From: Reuben Thomas <rrt@sc3d.org>
Date: Tue, 22 Aug 2017 01:51:53 +0100

 ;; Return a string decoded from Nth element of the current dictionary.
 (defun ispell-get-decoded-string (n)
   "Get the decoded string in slot N of the descriptor of the current dict."
   (let* ((slot (or
 		(assoc ispell-current-dictionary ispell-local-dictionary-alist)
 		(assoc ispell-current-dictionary ispell-dictionary-alist)
-		(error "No data for dictionary \"%s\", neither in `ispell-local-dictionary-alist' nor in `ispell-dictionary-alist'"
-		       ispell-current-dictionary)))
-	 (str (nth n slot)))
-    (when (and (> (length str) 0)
-	       (not (multibyte-string-p str)))
-      (setq str (ispell-decode-string str))
-      (or (multibyte-string-p str)
-	  (setq str (string-to-multibyte str))))
Are you sure we don't need to ensure ispell-get-decoded-string always
returns a multibyte string?  What if decode-coding-string returns a
pure ASCII string, which is therefore unibyte?

This is multibyte too, no?

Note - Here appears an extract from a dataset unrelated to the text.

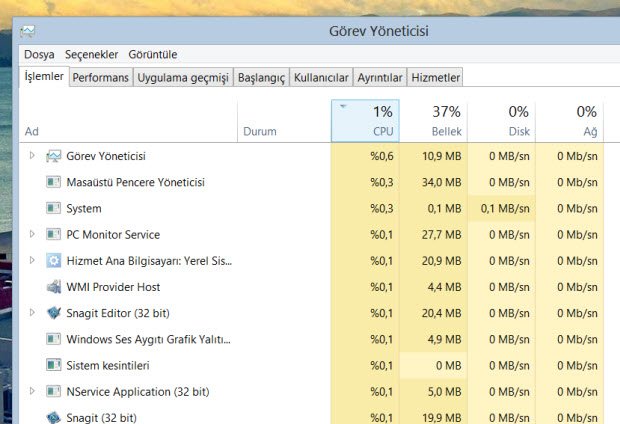Sort by the CPU column header
The width and height of the screenshot is (620, 424).
point(365,120)
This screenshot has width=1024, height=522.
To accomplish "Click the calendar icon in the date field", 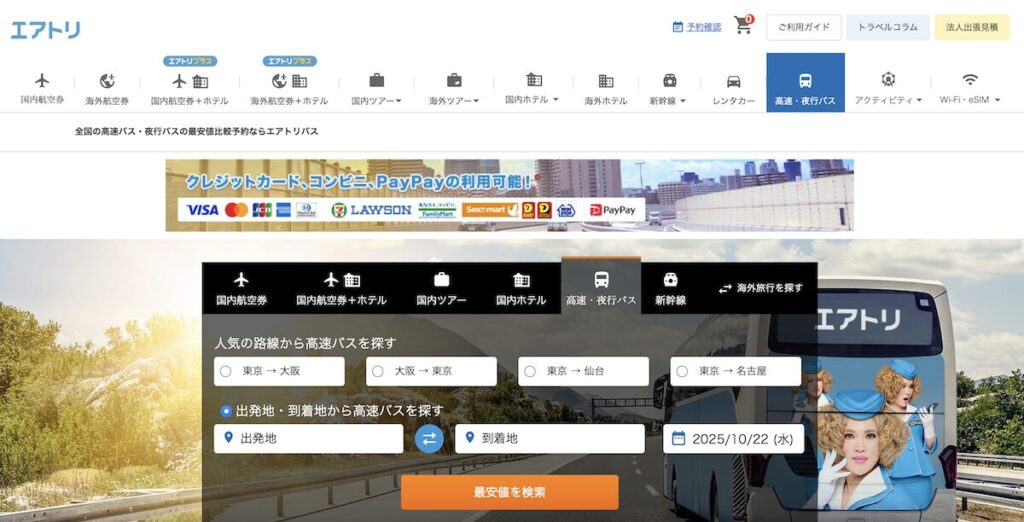I will (678, 438).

The Emacs manual says:

Rather, Emacs uses a variable-length internal representation of
characters, that stores each character as a sequence of 1 to 5 8-bit
bytes, depending on the magnitude of its codepoint(1).  For example, any
ASCII character takes up only 1 byte, a Latin-1 character takes up 2
bytes, etc.  We call this representation of text “multibyte”.

(My bold.)

The reason I am using decode-coding-string is because that is what the obsolescence message in subr.el says to use.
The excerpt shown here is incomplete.